Di Maio: “Lega tolga il veto al salario minimo”. Salvini: “Prima il taglio delle tasse”

«Mi aspetto che oggi troviamo l’accordo sull’abbassamento delle tasse e mi aspetto un sì sulla lotta ai privilegi. Ad agosto deve essere completata la riforma sul taglio ai parlamentari: è finita per 345 parlamentari che dalla prossima legislatura non ci saranno più. Io mi aspetto che stasera non si creino scontri tra Salvini, Di Maio, Conte. Per troppo tempo abbiamo parlato di spread e non di imprenditori che si sono suicidati, 700 dal 2012, tante persone che non riesco a fare più la spesa. Questa è l’economia reale contro l’economia finanziaria», ha aggiunto Di Maio.

A rispondere a distanza è l’amico-nemico al governo Matteo Salvini in conferenza stampa nella sede della Lega in via Bellerio.
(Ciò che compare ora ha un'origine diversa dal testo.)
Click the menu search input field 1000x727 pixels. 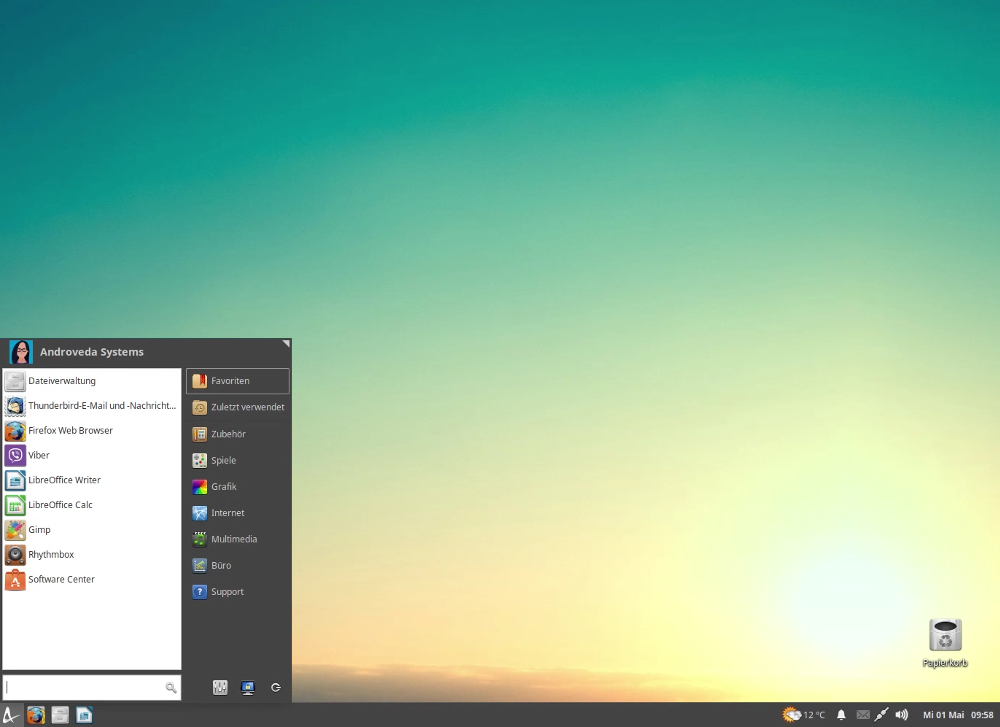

Parla di «ritrovata e mi auguro duratura sintonia» con il ministro dello Sviluppo economico . E spiega che la Lega è disponibile a discutere del «salario minimo per i lavoratori». Ma il salario «lo pagano le imprese» e dunque bisogna ridurre le tasse per aiutarle a crescere.

«La battaglia – ha aggiunto Salvini – è diminuire il tasso di disoccupazione e si riduce solo diminuendo la richiesta fiscale, meno tasse vuol dire meno disoccupazione. Questo è quello che sarà al centro del dialogo con l’Europa».

Per il capo politico del M5S, in attesa di sapere che fine farà l’esecutivo, in agenda c’è anche l’urgente bisogno di riorganizzarsi. Entro la prossima settimana, dovrebbe essere varata la squadra che affiancherà il leader nelle decisioni (i nomi sono sempre quelli noti: Alessandro Di Battista, Paola Taverna e lo stesso Fico), mentre i referenti regionali saranno scelti entro settembre. Ogni candidatura dovrà, però, passare dal voto sulla piattaforma Rousseau, anche solo per verificare il gradimento dei militanti.

«Siamo un po’ vittima della nostra stessa fissazione, per anni abbiamo detto che non dovevamo avere un’organizzazione. Le cose arrivano a me come capo politico e basta, ma un’organizzazione serve», ha sottolineato il vicepremier: «Dobbiamo dare un’organizzazione al Movimento in modo che ci siano ruoli, responsabilità e progetti. Questo sarà il lavoro dei prossimi mesi», ha aggiunto.